Introduction: Renal tubular acidosis is a rare renal disorder that can cause severe electrolyte imbalances which can be life threatening.

Case: A 21-year-old man presented to the ED on account of generalized weakness and body aches of one day duration. He reported no past medical history other than a previous episode of similar symptoms with improvement after IV hydration and electrolytes replacements about 2 months prior. He was not taking any medications and denied vomiting, diarrhea nor any significant family history. He admitted to alcohol and marijuana use.

Physical examination was significant for reduced muscle power, tone, and reflexes in all extremities. He was unable to move his limbs against gravity. Admission laboratory findings revealed severe hypokalemia 1.1 mEq/L, metabolic acidosis with bicarbonate of 10.1 and EKG showed QT prolongation.

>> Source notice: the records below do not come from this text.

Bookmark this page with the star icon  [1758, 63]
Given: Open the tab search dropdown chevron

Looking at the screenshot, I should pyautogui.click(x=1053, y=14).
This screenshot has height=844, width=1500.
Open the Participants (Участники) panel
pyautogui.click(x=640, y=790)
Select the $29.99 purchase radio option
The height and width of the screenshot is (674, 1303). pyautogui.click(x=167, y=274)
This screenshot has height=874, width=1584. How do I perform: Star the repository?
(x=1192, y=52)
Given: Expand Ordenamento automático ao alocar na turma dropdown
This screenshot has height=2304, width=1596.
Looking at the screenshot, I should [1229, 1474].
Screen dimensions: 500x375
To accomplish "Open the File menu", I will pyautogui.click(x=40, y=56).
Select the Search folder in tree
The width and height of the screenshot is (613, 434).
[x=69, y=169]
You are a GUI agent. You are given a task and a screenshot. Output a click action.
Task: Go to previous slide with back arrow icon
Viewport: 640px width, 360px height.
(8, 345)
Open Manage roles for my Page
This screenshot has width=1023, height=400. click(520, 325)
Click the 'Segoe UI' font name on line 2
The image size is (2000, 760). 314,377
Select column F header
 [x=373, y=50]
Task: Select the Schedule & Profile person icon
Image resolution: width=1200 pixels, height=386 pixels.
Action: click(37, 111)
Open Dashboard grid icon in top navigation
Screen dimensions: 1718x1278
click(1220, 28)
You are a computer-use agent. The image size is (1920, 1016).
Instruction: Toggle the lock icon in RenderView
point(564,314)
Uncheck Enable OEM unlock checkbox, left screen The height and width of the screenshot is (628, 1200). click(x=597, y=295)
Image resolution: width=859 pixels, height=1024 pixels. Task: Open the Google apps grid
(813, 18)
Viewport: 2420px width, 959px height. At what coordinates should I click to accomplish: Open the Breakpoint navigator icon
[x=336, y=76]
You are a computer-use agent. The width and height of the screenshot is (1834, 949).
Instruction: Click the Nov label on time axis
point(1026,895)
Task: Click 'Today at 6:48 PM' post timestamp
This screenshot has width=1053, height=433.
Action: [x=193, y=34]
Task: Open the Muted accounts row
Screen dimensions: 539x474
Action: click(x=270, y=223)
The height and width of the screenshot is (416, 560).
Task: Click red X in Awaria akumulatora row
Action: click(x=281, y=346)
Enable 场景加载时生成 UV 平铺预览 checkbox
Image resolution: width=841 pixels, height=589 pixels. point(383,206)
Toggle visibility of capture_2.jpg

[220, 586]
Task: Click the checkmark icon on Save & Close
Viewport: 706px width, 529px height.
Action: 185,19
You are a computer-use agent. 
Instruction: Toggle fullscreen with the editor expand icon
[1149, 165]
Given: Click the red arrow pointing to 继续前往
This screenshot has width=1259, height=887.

Patient received a total of about 200 mEq of potassium through a central line in 24 hours with serum level of 3.7mmol/l in addition to intravenous bicarbonates with a resolution of the presenting symptoms.

Discussion: The causes of hypokalemia are broad however a methodical approach can be helpful to rule out the many causes and narrow down the differential diagnosis. Distal RTA is caused by the inability of the distal renal tubule to secrete hydrogen ions due to the selective failure of activity or expression of the H+-ATPase.

Conclusion: This case underscores the importance of systematic approach to the evaluation of patients with hypokalemia to uncover the cause of the underlying disease before life threatening complications occur. Our patient remains under close follow up.